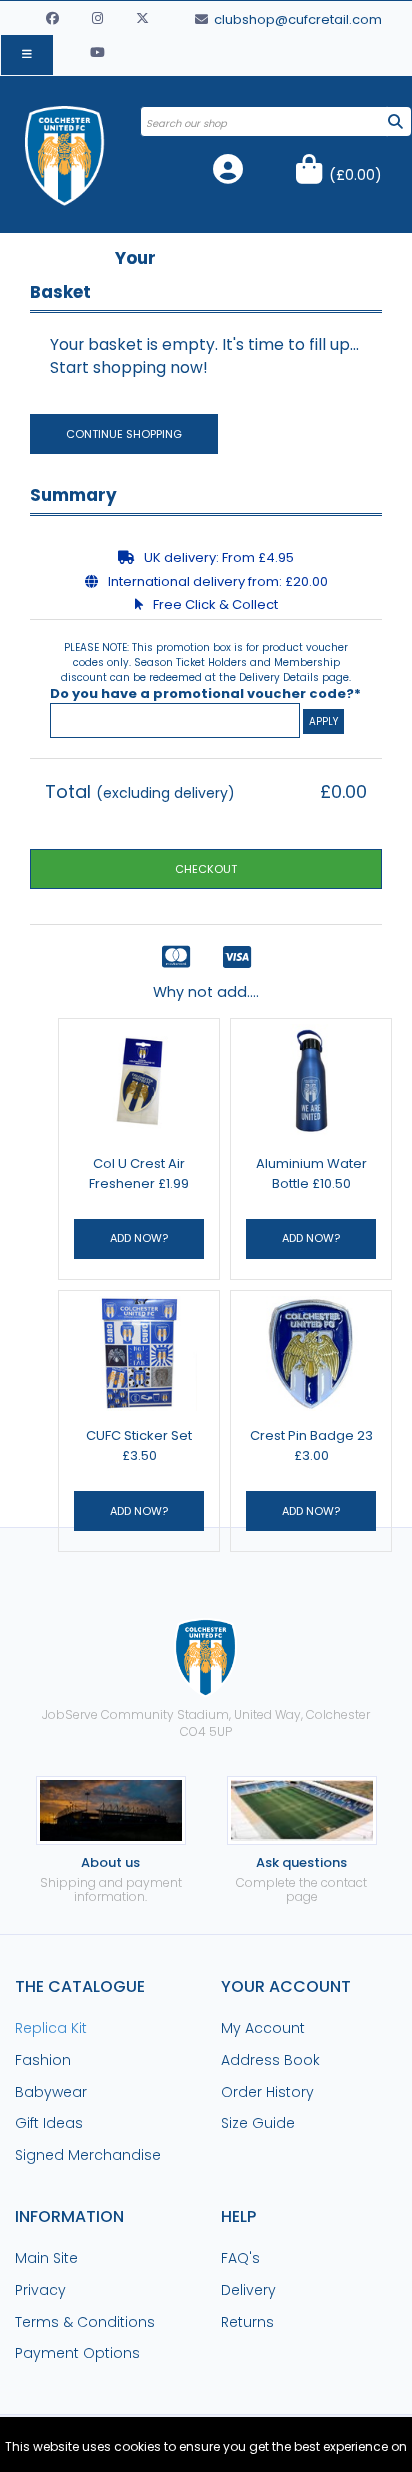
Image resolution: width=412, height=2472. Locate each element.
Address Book (270, 2060)
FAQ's (240, 2258)
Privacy (40, 2290)
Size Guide (258, 2123)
_____
About this task:
The data is to be returned exactly as it stands, pictures aside.

Written answer:
Image resolution: width=412, height=2472. Locate each element.
Address Book (270, 2060)
FAQ's (240, 2258)
Privacy (40, 2290)
Size Guide (258, 2123)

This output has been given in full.